Extrait source →
Disons, enfin, que cet ensemble cultuel de Notre-Dame n’est pas au centre
de Ghozrata. L’ancienne ville devait couvrir le plateau qui projette ses
éperons sur le Nahr-Essinn face au fortin de Tybo et du château d’Akkar.
Certain quartier devait vraisemblablement s’élever aux environs de l’actuel hameau
de Mrahat. Nous avons pu relever la présence de tombes anciennes et suivre les
traces oblitérées d’une église double dite de Hadia, dans le même site.
Le site est aujourd’hui un weli, et, à l’ombre d’un vétuste bosquet, des
sépultures musulmanes couvrent peu à peu le sol de l’antique sanctuaire
chrétien. Quelle fantaisie du hasard ! Sur ce vieux sol du Akkar, les hommes,
victimes d’une haine confessionnelle implacable se retrouvent.
Hilsban, Aïn-Essit, Mar Challita, Betouège, Mar Sarkis, une série de noms
aux résonances antiques. Des noms qui disent peu aux profanes et beaucoup aux
chasseurs de mythes et aux amoureux du passé. Le temple de Hilsban enfoui sous
un cumul de détritus et d’oubli laisse planer le mystère autour de ses origines
et de sa destination première dans l’attente que le voile soit un jour, enlevé.
La photographie ou l’inspection aérienne pourrait, peut-être, permettre de
retracer la route romaine qui, à travers la vallée, reliait la Boqeiaa et Homs
à Arqa par le biais du Akkar, route utilisée sans doute par la belle chevalerie
franque de l’époque, empruntée très probablement par Baibars montant à l’assaut
du château d’Akkar et suivie au XVII s. par le redoutable Emir du Liban
Fakhreddine à la poursuite de son coriace rival, Ibn Saïfa, retranché au Crac
des Chevaliers.
A-
Aïn Essit |
Ø
Le nom
”La source de la Dame”; que peut signifier le nom?

Exercice écrit 1 →
Dans la liste ci-dessous, réécrivez sous forme de tableau JSON de chaînes tout ce qui va de la ligne contenant "Кропивницький (319, 765)", incluse, jusqu'à la fin de la liste, à raison d'une chaîne par ligne et sans les lignes vides.

Relevés de repérage d'éléments

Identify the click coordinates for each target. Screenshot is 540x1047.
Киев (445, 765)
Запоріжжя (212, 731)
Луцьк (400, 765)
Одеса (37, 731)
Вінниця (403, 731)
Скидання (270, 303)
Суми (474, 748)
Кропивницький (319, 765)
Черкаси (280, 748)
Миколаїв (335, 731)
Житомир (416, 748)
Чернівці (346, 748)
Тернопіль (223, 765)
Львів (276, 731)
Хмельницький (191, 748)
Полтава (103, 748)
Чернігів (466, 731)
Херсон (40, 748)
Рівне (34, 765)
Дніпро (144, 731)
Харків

Exercice écrit 2 →
D'après l'extrait sur le Akkar, quel rival Fakhreddine poursuivait-il au XVIIe siècle, et où ce rival était-il retranché ?

Réponse écrite 1 →
[
  "Кропивницький (319, 765)",
  "Черкаси (280, 748)",
  "Миколаїв (335, 731)",
  "Житомир (416, 748)",
  "Чернівці (346, 748)",
  "Тернопіль (223, 765)",
  "Львів (276, 731)",
  "Хмельницький (191, 748)",
  "Полтава (103, 748)",
  "Чернігів (466, 731)",
  "Херсон (40, 748)",
  "Рівне (34, 765)",
  "Дніпро (144, 731)",
  "Харків"
]

Réponse écrite 2 →
Ibn Saïfa, retranché au Crac des Chevaliers.